Accel Puts $8M Into Semmle To Grow Its Software Dev Analytics Platform

Semmle, a b2b startup with a business analytics platform that aims to optimize other companies’ IT projects by analyzing the quality of code their developers are writing and also by looking at factors such as how much money the business is spending on particular software development projects, has closed a new funding round — raising an $8 million Series A, led by Accel Partners.

Existing Silicon Valley-based angel investors, who invested in Semmle’s 2011 $2 million seed, also participated in the round. The new funding will be spent on expanding sales and marketing to grow its customer base, including establishing a permanent U.S. office. It also plans to spend on product development with a cloud product planned that will open up access to its platform to a wider range of companies.

Semmle is not disclosing customer numbers as yet, but counts the likes of Citi, Credit Suisse, Dell, Murex, Nasa and Trafigura among its users. Collectively its customers have used its platform to manage “tens of thousands” of developers, and parse “billions” of lines of code at this point.

Co-founder Oege de Moor said the focus for Semmle over the next 12 months will be on growing its customer base, and more generally on developing as a business itself from being a pure-play engineering entity to something more well-rounded — and therefore more reflective of the product it has created.

“We are almost entirely an engineering company right now. What I was looking for when I was trying to raise money was more than the money — advice on how to grow the business side,” de Moor told TechCrunch. “And so Accel was the obvious choice, because they have experience both in developer tools — they are the primary backers of Atlassian — but also in business intelligence. They were the backers of QlikTech. Really our company is between these two categories.

“On the one hand it’s very technical… with code analysis and all that. But it’s also business intelligence, trying to give the whole organization, including C-level executives insight in what’s going on in the engineering process.”

de Moor added that Semmle will also be spending money on strengthening its engineering team so it can integrate more data sources into the product.

Semmle’s technology analyzes version changes made to software to determine how good the code is, and to flag up bad code which may be causing problems.

“What we do is we look for patterns of bad or sub-optimal coding. For each language the set of patterns is different. We’ve got a knowledge repository which we store the source code and we look for particular common mistakes that people make in the different languages,” he said.

“We worked with customers like Nasa. Where they contacted us with a particularly bad problem that they found, and said it would be great if your analysis spots this whenever it happens in future. So then we created a new analysis to do precisely that.

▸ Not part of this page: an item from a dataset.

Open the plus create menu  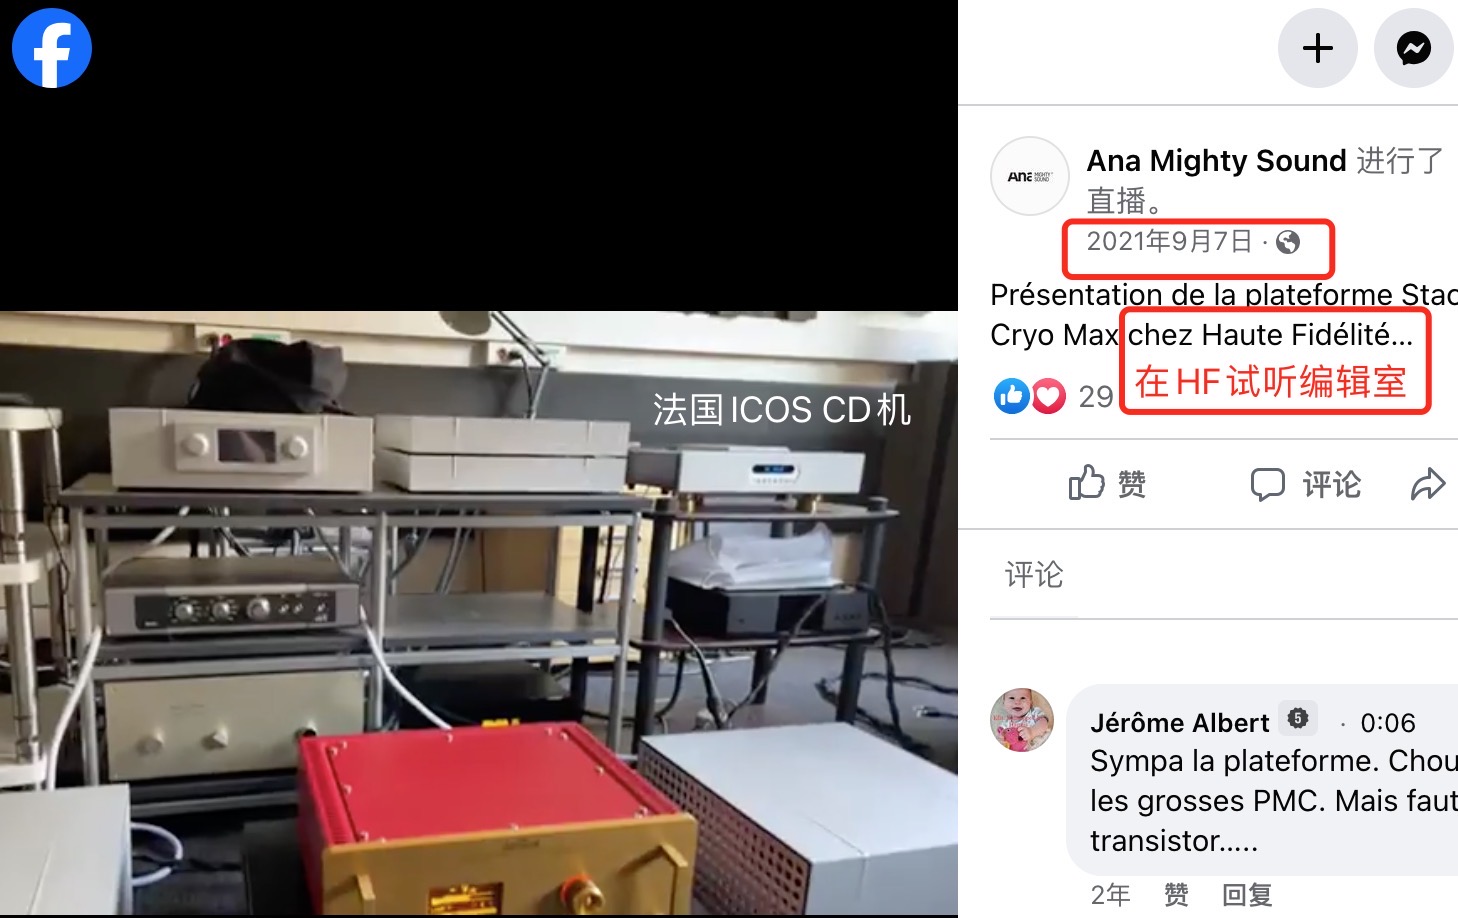pos(1317,48)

We work like that with many of our customers.”

“Out of the box we come with hundreds of particular issues that we look for but it’s very much an interactive process with our clients to continuously improve and refine those criteria,” he added.

Common coding problems the system can identify include violations of JavaBeans that are marked as stateless, and security issues such as potential cross-site scripting attacks in web applications.

Beyond specific code analysis, the product also pulls in other signals so it can provide a more holistic analysis of the business effectiveness when it comes to software development – looking at areas such as budgets, location of the team, and any IT tickets received.

“Our product looks at the version repository and it analyzes each change in turn, so you get very fine-grained information — not only about the quality of the code as it stands today, it’s also about how it came to be that way,” said de Moor.

“Because you analyzed every contribution separately you actually know who made the changes. You can slice the data by individual, or by team, or by location, or indeed by the company that that contributor works for. For many of our clients have tens of thousands of in-house software developers, but even more software developers contribute to their systems from outsourcing providers from different parts of the world — and in that situation it’s particularly important to understand who is delivering value for money.”

He added that Semmle’s approach sets the company out from others in the pure-play code analysis space, such as Coverity and Cast. “I think we are unique in taking this holistic approach… They are purely looking at the source code, they don’t look at the other data — [e.g.] when you slice by outsourcing provider, or you slice by location, or you correlate budget data, that sort of thing.”

Asked which business roles the product disrupts, he added: “We help people at every level of the organization. Typically our buyer would be a C-level executive who wants to have the high level overview but a program manager gets extremely detailed information to optimize the work of his team, individual developers get concrete advice on their desktop about what to fix, and also interestingly what they typically do wrong. It turns out that every software developer has a characteristic coding style.

“Simply by looking at the bad patterns that we identify you can guess who wrote the code.”